Palaeontologists: next time you have a new, diminutive animal you want illustrated, forget the monster: play the cute card. The chubby little Darwinopterus at the top of this post intuitively seems closer to the reality of this animal than Darwinopterus 2009: AwesomeoSuperKiller. It's proportions, fluffiness and posture are all accurate, and it only looks cute because, well, it probably was: it's a small fuzzball with an oversize head and mischievous grin. If the Internet's obsession with cats and baby sloths has taught us anything, it's that cute sells better than violence. Indeed, this image is one of the most popular things I've ever put on Facebook, and (at time of writing) it was posted less than a day ago. The great thing about the cute card is that everyone wins: the artwork should promote research just as well or better than it's Meat Loaf variant, because it appeals to wider demographics. The artist gets to render an animal in a more realistic light without jumping through hoops to monsterise it, and the world gets a new picture to 'coo' at. A few folks might even start to appreciate extinct animals in ways they never could when they're always shown screaming and fighting.

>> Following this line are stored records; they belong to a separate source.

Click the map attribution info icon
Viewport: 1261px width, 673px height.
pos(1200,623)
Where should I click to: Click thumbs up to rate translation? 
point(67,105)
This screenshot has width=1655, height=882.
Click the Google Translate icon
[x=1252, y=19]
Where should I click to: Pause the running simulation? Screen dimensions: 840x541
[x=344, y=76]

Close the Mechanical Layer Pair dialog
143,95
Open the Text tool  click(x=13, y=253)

And if nothing else, it will mean we'll never have to discuss Meat Loaf album covers here again.

May God have mercy on us all. (Wikipedia)

References

  • Csotonyi, J. & White, S. (2014). The Paleoart of Julius Csotonyi: Dinosaurs, Sabre Tooths and Beyond. Titan Books, London.

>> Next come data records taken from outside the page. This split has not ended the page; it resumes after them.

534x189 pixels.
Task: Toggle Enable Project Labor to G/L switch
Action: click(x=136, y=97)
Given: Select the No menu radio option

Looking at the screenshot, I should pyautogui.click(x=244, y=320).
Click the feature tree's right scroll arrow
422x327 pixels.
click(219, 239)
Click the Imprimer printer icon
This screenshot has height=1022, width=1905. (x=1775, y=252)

  • Fowler, D. W., Freedman, E. A., & Scannella, J. B. (2009). Predatory functional morphology in raptors: interdigital variation in talon size is related to prey restraint and immobilisation technique. PloS one, 4(11), e7999.

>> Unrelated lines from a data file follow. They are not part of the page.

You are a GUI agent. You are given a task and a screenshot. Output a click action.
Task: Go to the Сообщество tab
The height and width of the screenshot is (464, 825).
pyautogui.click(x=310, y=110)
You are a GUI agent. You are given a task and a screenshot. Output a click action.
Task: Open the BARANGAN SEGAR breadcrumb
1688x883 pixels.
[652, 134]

  • Hertel, F. (1995). Ecomorphological indicators of feeding behavior in recent and fossil raptors. Auk, 112(4), 890-903.
  • Ibáñez, C., Juste, J., García-Mudarra, J. L., & Agirre-Mendi, P. T. (2001). Bat predation on nocturnally migrating birds. Proceedings of the National Academy of Sciences, 98(17), 9700-9702.
  • Lü, J., Unwin, D. M., Jin, X., Liu, Y., & Ji, Q. (2010). Evidence for modular evolution in a long-tailed pterosaur with a pterodactyloid skull. Proceedings of the Royal Society B: Biological Sciences, 277(1680), 383-389.
  • Lü, J., Unwin, D. M., Deeming, D. C., Jin, X., Liu, Y., & Ji, Q. (2011a). An egg-adult association, gender, and reproduction in pterosaurs. Science, 331(6015), 321-324.
  • Lü, J., Xu, L., Chang, H., & Zhang, X. (2011b). A new darwinopterid pterosaur from the Middle Jurassic of western Liaoning, northeastern China and its ecological implications. Acta Geologica Sinica‐English Edition, 85(3), 507-514.
  • Sullivan, C., Wang, Y., Hone, D. W., Wang, Y., Xu, X., & Zhang, F. (2014). The vertebrates of the Jurassic Daohugou Biota of northeastern China. Journal of Vertebrate Paleontology, 34(2), 243-280.
  • Witton, M. P. (2008). A new approach to determining pterosaur body mass and its implications for pterosaur flight. Zitteliana, 143-158.
  • Witton, M. P. (2013). Pterosaurs: Natural History, Evolution, Anatomy. Princeton University Press.